大西洋と言う大きな壁によって分断された、イギリス英語とアメリカ英語も同様である。193年頃、アメリカで作られた世界初のトーキー映画をイギリスで上映した時、ほとんどのイギリス人の観客がアメリカ英語を聞いたことが無かったので、字幕をつけなければいけなかった。
現在は、人々は異なるアクセントを持つ人々とコミュニケーション出来るし、ラジオやテレビでも様々な発音を聞くことが出来る。
現在のイギリス人とアメリカ人の会話はほとんど問題なく行われるし、問題があるとすれば、それは、言語やアクセントではなく、文化的な違いによるものである。

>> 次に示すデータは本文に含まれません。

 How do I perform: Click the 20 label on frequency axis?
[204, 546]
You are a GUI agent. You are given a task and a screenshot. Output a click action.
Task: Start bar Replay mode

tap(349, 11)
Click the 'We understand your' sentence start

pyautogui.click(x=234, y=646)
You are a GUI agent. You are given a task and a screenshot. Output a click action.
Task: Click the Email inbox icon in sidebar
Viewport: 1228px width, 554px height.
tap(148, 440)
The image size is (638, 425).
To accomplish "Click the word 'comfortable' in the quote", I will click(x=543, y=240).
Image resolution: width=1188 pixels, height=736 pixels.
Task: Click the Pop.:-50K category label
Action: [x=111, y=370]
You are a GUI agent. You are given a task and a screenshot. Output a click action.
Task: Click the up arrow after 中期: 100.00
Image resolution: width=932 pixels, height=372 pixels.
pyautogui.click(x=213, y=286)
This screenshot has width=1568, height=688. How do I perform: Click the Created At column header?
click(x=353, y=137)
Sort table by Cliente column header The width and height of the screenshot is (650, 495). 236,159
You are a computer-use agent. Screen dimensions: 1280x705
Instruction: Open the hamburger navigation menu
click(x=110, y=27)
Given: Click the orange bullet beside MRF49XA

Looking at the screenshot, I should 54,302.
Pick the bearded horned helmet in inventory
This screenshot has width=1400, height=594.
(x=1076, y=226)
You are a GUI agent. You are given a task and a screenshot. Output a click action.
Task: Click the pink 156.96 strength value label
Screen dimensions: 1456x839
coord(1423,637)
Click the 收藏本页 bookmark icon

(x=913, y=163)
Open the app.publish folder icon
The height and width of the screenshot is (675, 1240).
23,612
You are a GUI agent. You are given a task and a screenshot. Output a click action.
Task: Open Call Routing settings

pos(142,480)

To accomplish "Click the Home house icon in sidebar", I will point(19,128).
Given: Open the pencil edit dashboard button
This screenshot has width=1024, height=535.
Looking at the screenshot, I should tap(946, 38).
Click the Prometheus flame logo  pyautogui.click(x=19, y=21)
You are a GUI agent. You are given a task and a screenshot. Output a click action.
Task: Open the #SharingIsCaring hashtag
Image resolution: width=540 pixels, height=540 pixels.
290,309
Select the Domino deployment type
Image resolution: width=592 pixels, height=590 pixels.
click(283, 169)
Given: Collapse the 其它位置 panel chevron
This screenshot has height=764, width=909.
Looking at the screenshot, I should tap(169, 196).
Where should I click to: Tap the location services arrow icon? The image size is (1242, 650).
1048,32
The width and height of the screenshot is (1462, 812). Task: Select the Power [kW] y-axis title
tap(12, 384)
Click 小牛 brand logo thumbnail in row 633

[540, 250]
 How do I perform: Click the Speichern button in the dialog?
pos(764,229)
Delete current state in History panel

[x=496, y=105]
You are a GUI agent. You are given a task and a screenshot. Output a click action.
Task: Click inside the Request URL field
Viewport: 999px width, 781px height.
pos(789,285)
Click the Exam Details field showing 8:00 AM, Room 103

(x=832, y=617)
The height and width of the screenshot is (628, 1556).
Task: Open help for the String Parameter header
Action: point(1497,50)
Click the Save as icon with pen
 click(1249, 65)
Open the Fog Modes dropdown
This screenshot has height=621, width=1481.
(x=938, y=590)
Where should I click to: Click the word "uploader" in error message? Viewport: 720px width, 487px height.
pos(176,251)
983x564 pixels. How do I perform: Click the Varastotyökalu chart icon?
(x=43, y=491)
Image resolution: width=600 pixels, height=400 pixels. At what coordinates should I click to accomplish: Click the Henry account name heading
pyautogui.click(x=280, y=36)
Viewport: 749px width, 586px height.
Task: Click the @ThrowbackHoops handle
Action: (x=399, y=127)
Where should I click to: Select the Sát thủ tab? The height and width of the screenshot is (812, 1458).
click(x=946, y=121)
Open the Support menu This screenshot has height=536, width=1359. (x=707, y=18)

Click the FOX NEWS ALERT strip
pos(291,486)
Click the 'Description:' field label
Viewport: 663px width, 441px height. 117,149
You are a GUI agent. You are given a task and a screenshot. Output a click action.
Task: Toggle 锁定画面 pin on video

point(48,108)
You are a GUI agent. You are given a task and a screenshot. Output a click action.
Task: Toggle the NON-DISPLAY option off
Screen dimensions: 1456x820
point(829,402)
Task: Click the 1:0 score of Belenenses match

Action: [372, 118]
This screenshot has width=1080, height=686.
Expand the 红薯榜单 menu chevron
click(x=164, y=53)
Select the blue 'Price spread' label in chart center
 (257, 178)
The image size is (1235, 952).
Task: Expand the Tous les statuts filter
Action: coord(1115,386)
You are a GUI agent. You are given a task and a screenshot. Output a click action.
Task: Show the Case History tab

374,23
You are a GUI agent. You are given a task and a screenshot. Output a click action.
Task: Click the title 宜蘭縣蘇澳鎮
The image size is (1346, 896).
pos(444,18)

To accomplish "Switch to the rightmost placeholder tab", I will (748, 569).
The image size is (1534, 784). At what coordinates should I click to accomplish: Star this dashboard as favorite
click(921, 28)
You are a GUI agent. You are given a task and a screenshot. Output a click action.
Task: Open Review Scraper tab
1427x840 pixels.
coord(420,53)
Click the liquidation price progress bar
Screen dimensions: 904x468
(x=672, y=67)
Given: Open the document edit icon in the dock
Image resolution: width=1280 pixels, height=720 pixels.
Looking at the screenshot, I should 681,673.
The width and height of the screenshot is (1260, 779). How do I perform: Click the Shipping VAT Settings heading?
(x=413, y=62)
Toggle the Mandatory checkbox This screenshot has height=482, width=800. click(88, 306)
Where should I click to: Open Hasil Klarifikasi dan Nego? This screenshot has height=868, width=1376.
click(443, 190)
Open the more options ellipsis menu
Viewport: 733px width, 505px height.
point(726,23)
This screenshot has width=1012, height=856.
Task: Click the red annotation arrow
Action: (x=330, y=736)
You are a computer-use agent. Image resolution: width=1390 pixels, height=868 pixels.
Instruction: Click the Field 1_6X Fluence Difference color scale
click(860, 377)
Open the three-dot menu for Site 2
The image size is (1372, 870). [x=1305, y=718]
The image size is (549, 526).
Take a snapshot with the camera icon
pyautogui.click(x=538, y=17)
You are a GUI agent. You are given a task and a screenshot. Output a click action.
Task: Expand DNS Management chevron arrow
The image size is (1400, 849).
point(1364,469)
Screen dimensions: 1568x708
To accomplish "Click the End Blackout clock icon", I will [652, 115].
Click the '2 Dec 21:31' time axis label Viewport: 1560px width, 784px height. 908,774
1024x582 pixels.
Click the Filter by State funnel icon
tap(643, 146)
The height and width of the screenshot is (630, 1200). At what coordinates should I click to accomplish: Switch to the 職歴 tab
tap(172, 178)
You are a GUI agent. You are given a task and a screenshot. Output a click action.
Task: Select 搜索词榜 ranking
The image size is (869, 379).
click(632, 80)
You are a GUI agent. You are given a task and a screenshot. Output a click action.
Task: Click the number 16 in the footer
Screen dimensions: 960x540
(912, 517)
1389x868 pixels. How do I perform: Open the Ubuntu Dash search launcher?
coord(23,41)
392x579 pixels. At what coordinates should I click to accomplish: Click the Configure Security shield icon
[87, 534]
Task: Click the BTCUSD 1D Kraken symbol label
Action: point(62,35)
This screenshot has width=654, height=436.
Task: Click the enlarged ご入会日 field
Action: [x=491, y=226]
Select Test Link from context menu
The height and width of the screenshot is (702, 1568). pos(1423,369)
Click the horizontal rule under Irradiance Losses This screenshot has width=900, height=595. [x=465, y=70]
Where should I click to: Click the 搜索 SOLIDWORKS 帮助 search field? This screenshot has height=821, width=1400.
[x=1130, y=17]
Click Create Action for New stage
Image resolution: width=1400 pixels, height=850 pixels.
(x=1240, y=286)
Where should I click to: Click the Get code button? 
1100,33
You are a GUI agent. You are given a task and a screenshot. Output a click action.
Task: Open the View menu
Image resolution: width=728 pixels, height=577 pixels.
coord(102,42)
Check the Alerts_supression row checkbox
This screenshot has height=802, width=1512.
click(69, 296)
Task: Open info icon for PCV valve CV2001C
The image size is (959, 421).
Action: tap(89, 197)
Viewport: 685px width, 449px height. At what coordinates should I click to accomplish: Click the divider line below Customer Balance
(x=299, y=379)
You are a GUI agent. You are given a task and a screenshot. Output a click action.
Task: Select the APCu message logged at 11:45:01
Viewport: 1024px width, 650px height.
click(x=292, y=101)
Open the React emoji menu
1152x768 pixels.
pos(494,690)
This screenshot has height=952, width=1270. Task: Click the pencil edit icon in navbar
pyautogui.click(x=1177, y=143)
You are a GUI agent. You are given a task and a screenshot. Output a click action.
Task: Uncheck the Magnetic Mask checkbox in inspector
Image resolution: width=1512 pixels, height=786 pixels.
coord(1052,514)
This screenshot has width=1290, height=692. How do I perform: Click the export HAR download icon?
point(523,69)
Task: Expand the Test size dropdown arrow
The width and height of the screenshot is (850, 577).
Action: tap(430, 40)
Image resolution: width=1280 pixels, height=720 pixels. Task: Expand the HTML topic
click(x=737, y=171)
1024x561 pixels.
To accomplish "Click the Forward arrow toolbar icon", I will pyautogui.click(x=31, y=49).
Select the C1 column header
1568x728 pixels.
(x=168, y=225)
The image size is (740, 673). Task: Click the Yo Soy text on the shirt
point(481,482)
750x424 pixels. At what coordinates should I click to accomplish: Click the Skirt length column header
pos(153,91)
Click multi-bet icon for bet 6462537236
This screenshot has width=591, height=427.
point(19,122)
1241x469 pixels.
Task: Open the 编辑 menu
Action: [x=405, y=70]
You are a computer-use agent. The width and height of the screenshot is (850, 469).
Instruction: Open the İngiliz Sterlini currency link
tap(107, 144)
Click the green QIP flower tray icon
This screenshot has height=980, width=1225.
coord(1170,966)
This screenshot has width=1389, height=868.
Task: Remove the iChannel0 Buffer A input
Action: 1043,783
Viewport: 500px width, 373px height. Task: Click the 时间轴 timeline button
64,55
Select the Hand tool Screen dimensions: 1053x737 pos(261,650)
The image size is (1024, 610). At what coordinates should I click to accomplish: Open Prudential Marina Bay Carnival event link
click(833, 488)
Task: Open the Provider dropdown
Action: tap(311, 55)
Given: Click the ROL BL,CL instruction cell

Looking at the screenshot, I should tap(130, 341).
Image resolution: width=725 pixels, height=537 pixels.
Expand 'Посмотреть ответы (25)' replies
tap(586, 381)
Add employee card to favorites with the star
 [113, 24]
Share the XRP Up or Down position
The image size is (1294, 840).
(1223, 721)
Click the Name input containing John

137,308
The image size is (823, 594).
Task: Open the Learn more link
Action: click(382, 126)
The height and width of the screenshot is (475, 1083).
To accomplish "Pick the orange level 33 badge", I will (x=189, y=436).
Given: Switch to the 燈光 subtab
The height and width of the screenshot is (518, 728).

近年は、国際語としての英語の発音研究が発展している。
今や世界中のコミュニケーションに英語が使われているので、英語の母語話者とは違う、様々な発音を観察出来る。
世界中の「共通財産」として、英語の音声的、音韻論的特徴を保持してはいるが、それらさまざまな英語が、イギリス風に聞こえるか、アメリカ風に聞こえるかを決めるのは無意味である。
Social variation
多様性の社会的な要因を深く考慮し始めると、それは社会言語学の領域に入り、音声学の範疇から抜けてしまう。
しかし、社会による多様性には3つの種類があるということが出来る。
1つは、社会的階層。所属してしている社会的なクラスの違いにより、発音が異なる社会がある。全ての社会で見られる訳ではない。
有名なのは、イギリスの工業都市ブラックフォードの研究により明らかにされた「h音の脱落」であろう。語頭のh音を発音する人は社会的地位が高く、語頭のh音を無視する人は社会的地位の低い人である。
2つめは、社会的な場面。社会的な場面ではそれなりに標準的なアクセントで話すが、家族や友人の前では方言や異なる階級の言葉を話すことである。全ての人がそうしている訳ではないし、実行している多くの人もそれを認めないだろう。
3つめは、階級以外の社会的区分。例えば男性と女性、教師と軍人では異なるアクセントや発話のスタイルである。同じ言語を用いていても、多くの社会は、様々な話し言葉の中に表れる、さまざまに異なる信条を持っている。
Style variation
私たちは、円滑なコミュニケーションの為に様々に発話のスタイルを変えることが出来る。速く話したり、ゆっくり話したり、鋭く話したり、大きな声で話したり出来る。
音声学の記述は、ゆっくりで慎重な発話の分析に基づく傾向がある。このおかげで、実際の自然な会話に出会ったときに、教科書に書いてある事実とは違うと分かってしまう。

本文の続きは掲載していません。